[Angezeigter Text]
Bericht "Korfu und Bergsteigen in Griechenland"

30. Juni: Noch schläft alles, die Morgendämmerung ist gerade erst zu erahnen, brechen wir - Bruder Manfred, Schwägerin Charlotte und meine beiden Nichten Charlotte und Sidonie - auf in Richtung Venedig. Dort liegt schon die Autofähre (Minoan Lines) im Hafen, die uns nach 24 Stunden Fahrt nach Korfu bringt. Ich habe eine Deckpassage gebucht, d.h. ich verbringe eine angenehme Nacht im Schlafsack mit Blick auf den adriatischen Sternenhimmel.

[Gegebene Daten]
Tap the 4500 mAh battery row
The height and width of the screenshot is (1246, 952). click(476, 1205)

--

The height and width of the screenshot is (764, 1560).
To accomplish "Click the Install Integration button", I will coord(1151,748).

[Folgendes bearbeiten]
1. Beantworten Sie anhand des Reiseberichts über Korfu:
(a) An welchem Datum bricht die Reisegruppe auf?
(b) Welche Reederei betreibt die Autofähre im Hafen von Venedig?
(c) Wie lange dauert die Fahrt mit der Fähre nach Korfu?
2. Nennen Sie alle Mitreisenden, die der Reisebericht über Korfu namentlich aufführt, jeweils mit ihrer Verwandtschaftsbeziehung zur erzählenden Person.
3. Führen Sie den Reisebericht über Korfu und das Bergsteigen in Griechenland im Anschluss an seinen letzten Satz weiter.
Die Datensätze spielen hierfür keine Rolle.

[Die Antworten]
1.
(a) Am 30. Juni.
(b) Minoan Lines.
(c) 24 Stunden.

2.
- Manfred (Bruder)
- Charlotte (Schwägerin)
- Charlotte (Nichte)
- Sidonie (Nichte)

3.
Nach Ausschiffung im Hafen von Kerkira und einer weiteren Fahrstunde in den Süden der Insel erreichen wir unser Urlaubsquartier im Apartmenthaus Zervos. Das Gebäude hat vier Ferienwohnungen und liegt inmitten eines schönen Gartens direkt am menschenleeren Strand, also ideal für einen Urlaub mit Kindern. Bei der Ankunft werden wir vom Rest der Familie - Manfreds Schwiegereltern, Schwager, Schwägerin und deren Tochter Clara - freudig empfangen, die bereits einen Tag vor uns angekommen sind. Jetzt fängt der Urlaub wirklich an!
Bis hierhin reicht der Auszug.